Note | Due to the very small and purely syntactic difference between caching and persistence of RDDs the two terms are often used interchangeably and I will follow the “pattern” here. |
RDDs can also be unpersisted to remove RDD from a permanent storage like memory and/or disk.

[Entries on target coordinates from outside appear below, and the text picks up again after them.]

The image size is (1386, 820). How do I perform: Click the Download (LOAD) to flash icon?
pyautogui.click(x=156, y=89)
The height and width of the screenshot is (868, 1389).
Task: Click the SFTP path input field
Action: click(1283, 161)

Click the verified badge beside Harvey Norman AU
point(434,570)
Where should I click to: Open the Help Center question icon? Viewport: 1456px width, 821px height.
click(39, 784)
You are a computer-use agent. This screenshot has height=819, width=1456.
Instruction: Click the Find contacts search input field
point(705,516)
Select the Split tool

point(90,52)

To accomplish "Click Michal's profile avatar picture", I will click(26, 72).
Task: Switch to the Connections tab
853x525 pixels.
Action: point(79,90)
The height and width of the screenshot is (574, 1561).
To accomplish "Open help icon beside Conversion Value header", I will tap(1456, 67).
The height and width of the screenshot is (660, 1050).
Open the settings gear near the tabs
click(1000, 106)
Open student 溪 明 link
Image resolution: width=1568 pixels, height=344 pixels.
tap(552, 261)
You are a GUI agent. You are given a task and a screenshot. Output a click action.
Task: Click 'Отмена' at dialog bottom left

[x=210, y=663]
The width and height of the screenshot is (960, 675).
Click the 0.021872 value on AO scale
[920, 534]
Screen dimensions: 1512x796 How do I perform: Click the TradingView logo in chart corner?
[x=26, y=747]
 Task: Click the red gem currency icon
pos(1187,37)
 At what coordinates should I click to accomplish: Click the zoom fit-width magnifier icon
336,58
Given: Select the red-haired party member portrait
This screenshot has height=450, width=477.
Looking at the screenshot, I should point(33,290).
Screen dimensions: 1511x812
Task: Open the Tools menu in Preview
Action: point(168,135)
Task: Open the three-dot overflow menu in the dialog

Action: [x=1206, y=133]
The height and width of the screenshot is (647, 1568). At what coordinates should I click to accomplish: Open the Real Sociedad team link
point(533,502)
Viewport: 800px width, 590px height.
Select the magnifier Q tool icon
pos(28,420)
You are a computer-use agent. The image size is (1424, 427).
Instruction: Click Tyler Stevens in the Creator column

spark cache persist区别 spark cache用法 spark cache释放 spark cache作用 spark dataframe persist spark unpersist spark cache action or transformation spark cache checkpoint spark内存释放 java rdd cache
Caching RDD — cache
Method
1 2 3 4 5 |
cache(): this.type = persist() |
cache
is a synonym of persist with MEMORY_ONLY
storage level.
spark cache persist区别 spark cache用法 spark cache释放 spark cache作用 spark dataframe persist spark unpersist spark cache action or transformation spark cache checkpoint spark内存释放 java rdd cache
Persisting RDD — persist
Methods
1 2 3 4 5 6 |
persist(): this.type persist(newLevel: StorageLevel): this.type |
persist
marks a RDD for persistence using newLevel
storage level.
You can only change the storage level once or persist
reports an UnsupportedOperationException
:
1 2 3 4 5 |
Cannot change storage level of an RDD after it was already assigned a level |
Note | You can pretend to change the storage level of an RDD with already-assigned storage level only if the storage level is the same as it is currently assigned. |
If the RDD is marked as persistent the first time, the RDD is registered to ContextCleaner
(if available) and SparkContext
.
The internal storageLevel
attribute is set to the input newLevel
storage level.
Unpersisting RDDs (Clearing Blocks) — unpersist
Method
1 2 3 4 5 |
unpersist(blocking: Boolean = true): this.type |
When called, unpersist
prints the following INFO message to the logs:
1 2 3 4 5 |
INFO [RddName]: Removing RDD [id] from persistence list |
It then calls SparkContext.unpersistRDD(id, blocking) and sets NONE
storage level as the current storage level.